[Recorded data]
^^^^^^^^

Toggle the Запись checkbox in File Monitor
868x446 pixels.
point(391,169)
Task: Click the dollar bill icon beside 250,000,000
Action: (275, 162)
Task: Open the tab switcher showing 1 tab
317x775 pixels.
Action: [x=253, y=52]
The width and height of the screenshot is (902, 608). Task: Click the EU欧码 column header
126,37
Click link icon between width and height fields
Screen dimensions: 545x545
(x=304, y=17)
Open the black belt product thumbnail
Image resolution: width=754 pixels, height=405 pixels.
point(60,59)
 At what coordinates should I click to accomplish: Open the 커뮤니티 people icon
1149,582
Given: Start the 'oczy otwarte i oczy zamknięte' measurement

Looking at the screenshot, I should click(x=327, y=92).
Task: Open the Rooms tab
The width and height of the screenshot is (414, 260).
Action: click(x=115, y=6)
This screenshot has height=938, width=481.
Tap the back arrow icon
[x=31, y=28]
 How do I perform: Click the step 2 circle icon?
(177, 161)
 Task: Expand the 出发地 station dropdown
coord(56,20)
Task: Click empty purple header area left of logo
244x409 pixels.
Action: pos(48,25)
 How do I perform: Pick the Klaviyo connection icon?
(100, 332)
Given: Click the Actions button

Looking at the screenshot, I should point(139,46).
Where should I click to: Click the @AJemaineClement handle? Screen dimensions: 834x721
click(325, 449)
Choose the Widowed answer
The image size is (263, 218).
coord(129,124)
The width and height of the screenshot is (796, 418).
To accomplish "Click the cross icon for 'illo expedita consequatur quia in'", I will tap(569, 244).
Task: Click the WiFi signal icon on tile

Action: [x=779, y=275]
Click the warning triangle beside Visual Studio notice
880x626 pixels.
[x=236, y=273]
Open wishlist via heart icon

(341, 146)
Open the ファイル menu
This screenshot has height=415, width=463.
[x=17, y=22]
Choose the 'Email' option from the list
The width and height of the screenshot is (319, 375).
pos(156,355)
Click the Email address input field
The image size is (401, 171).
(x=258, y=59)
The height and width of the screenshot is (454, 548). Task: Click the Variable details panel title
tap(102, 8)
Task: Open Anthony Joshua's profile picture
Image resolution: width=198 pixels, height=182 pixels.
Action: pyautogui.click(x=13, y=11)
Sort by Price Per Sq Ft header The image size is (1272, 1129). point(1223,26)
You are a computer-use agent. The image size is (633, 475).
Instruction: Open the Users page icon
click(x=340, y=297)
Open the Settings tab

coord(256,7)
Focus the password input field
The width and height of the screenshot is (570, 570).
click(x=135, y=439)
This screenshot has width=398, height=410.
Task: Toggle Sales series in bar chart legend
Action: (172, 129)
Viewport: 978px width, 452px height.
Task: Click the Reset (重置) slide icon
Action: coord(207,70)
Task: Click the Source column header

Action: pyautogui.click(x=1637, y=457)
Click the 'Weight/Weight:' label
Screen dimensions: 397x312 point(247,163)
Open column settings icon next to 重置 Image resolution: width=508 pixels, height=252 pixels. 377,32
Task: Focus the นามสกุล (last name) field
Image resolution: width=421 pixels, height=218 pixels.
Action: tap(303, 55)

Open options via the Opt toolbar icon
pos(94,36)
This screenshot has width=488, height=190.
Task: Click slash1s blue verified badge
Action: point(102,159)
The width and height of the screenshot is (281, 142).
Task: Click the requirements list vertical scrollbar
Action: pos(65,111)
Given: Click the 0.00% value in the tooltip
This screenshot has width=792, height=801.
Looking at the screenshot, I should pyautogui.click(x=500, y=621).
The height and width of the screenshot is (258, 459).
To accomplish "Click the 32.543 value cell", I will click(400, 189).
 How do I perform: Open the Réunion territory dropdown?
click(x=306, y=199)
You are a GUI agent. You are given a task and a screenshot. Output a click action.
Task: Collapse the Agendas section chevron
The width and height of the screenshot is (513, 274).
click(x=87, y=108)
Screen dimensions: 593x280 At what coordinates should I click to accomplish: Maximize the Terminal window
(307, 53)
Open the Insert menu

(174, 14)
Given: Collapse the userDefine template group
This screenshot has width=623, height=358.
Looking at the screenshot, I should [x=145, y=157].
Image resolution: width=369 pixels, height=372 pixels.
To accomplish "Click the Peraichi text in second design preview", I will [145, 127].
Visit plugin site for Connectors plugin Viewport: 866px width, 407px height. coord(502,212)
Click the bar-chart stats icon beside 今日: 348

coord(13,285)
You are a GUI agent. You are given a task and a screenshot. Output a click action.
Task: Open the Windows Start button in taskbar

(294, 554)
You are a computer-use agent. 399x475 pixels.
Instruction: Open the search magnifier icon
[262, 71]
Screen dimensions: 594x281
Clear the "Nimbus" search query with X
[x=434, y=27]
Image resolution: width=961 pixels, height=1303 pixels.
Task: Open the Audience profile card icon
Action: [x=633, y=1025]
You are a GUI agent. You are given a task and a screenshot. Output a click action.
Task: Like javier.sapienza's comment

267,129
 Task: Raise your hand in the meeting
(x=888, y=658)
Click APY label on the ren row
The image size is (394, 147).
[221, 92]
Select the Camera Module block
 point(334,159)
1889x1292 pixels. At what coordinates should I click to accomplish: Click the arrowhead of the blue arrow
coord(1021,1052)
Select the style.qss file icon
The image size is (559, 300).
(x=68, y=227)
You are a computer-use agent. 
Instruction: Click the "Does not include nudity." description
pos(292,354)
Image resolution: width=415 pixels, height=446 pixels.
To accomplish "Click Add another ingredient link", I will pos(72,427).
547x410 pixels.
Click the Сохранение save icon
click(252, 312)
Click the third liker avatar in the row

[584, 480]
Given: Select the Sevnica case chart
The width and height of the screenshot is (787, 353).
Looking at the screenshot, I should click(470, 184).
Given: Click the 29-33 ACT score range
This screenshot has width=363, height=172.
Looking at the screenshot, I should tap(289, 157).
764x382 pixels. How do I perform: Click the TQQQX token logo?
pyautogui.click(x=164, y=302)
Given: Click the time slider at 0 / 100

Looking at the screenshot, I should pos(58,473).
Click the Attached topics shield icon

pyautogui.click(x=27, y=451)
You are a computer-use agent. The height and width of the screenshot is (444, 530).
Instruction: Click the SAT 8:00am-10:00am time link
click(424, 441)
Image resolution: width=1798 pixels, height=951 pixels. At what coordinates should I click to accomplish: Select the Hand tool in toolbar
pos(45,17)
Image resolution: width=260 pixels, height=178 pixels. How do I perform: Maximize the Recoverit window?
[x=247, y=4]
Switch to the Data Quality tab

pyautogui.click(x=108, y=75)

^^^^^^^^

Would you copy out exactly the lines above that start at the one containing "244x409 pixels." and end at the one containing "Click the warning", inclusive?

The answer:
244x409 pixels.
Action: pos(48,25)
 How do I perform: Pick the Klaviyo connection icon?
(100, 332)
Given: Click the Actions button

Looking at the screenshot, I should point(139,46).
Where should I click to: Click the @AJemaineClement handle? Screen dimensions: 834x721
click(325, 449)
Choose the Widowed answer
The image size is (263, 218).
coord(129,124)
The width and height of the screenshot is (796, 418).
To accomplish "Click the cross icon for 'illo expedita consequatur quia in'", I will tap(569, 244).
Task: Click the WiFi signal icon on tile

Action: [x=779, y=275]
Click the warning triangle beside Visual Studio notice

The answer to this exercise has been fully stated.